▶ What is needed
Select every line in the data below that contains the word "particular", and copy those lines.

[Items listed in a dataset]

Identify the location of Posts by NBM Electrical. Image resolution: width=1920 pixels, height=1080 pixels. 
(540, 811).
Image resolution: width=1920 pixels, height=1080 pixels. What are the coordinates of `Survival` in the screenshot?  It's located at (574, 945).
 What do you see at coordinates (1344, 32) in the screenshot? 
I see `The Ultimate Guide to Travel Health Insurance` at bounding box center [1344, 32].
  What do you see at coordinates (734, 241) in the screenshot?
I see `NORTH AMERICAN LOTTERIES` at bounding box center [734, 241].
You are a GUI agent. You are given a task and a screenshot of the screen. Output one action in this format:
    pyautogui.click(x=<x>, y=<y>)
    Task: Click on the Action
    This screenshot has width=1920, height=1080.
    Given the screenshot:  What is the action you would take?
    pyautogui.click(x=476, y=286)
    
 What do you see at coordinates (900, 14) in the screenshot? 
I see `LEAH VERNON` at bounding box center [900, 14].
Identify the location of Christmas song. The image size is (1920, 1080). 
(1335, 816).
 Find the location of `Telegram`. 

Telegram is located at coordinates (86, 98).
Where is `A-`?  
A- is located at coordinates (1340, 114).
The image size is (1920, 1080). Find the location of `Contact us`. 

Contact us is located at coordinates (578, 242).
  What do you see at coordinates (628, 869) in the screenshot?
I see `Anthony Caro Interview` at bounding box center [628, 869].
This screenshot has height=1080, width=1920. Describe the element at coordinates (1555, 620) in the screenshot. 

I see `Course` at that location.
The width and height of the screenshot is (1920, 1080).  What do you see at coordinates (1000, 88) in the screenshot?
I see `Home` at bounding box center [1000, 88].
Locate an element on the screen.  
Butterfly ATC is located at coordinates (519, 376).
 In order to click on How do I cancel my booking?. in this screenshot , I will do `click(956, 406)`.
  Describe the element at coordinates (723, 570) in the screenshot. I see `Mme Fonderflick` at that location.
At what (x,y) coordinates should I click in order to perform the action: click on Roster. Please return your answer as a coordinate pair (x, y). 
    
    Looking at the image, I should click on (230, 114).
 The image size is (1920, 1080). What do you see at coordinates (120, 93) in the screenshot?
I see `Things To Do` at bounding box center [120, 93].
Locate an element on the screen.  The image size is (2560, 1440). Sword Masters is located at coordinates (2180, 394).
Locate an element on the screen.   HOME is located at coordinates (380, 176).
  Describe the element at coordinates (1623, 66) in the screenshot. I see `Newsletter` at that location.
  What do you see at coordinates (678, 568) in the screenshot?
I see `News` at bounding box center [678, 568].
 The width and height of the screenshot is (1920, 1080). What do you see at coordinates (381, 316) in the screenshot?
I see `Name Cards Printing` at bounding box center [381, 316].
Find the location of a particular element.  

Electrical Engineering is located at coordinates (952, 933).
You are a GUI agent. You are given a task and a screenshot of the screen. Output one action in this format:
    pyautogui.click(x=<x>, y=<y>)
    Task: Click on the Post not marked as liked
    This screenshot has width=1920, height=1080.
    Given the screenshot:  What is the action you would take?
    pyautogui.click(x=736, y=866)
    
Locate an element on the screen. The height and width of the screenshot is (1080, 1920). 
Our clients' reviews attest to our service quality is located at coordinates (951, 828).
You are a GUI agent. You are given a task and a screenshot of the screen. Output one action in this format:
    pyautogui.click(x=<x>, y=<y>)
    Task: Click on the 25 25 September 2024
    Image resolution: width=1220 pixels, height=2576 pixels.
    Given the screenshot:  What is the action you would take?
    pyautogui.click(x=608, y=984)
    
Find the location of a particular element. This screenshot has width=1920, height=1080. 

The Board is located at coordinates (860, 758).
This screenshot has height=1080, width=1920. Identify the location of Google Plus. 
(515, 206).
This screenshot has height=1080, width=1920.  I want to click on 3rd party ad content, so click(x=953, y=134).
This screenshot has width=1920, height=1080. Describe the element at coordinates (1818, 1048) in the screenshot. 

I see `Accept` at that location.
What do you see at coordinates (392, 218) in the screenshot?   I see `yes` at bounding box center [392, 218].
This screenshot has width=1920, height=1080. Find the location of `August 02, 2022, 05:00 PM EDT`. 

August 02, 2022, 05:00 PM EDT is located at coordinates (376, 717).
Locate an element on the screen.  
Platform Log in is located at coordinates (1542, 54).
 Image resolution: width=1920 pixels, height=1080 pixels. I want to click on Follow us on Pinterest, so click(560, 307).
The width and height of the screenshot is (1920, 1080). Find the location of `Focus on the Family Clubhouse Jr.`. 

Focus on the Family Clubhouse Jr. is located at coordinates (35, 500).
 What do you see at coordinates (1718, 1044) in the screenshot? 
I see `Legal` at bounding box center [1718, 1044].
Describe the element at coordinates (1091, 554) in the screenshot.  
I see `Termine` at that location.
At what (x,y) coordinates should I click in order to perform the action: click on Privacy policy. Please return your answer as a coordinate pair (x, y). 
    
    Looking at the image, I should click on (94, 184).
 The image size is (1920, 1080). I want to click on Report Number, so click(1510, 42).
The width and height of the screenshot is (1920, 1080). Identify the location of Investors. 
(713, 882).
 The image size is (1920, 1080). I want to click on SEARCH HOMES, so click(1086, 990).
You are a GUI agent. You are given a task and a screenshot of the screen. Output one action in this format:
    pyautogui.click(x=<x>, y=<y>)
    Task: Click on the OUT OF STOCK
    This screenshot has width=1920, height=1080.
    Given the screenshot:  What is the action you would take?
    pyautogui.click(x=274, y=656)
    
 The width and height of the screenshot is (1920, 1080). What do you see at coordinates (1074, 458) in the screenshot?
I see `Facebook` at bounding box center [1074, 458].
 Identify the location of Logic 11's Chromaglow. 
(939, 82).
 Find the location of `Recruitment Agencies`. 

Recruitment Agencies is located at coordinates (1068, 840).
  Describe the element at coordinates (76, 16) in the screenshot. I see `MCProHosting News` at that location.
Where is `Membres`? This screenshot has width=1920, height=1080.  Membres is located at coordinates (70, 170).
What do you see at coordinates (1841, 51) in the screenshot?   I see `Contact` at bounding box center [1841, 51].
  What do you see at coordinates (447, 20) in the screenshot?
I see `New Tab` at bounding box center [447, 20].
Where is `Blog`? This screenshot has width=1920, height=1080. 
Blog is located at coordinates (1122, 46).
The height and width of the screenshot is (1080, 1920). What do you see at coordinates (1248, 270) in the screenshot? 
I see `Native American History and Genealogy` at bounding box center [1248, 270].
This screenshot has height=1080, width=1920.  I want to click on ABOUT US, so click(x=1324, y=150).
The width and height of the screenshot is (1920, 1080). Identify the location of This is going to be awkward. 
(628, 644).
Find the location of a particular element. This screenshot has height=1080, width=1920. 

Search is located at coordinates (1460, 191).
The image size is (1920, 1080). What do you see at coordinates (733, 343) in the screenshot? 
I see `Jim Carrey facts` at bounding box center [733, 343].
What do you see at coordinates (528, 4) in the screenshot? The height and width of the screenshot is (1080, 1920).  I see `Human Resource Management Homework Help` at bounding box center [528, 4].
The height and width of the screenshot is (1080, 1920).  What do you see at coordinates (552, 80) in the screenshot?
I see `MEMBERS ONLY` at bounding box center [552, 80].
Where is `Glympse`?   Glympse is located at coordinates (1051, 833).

▶ Completed task
Find the location of a particular element.  
Find the location of a particular element. This screenshot has width=1920, height=1080. 
Find the location of a particular element. This screenshot has height=1080, width=1920. 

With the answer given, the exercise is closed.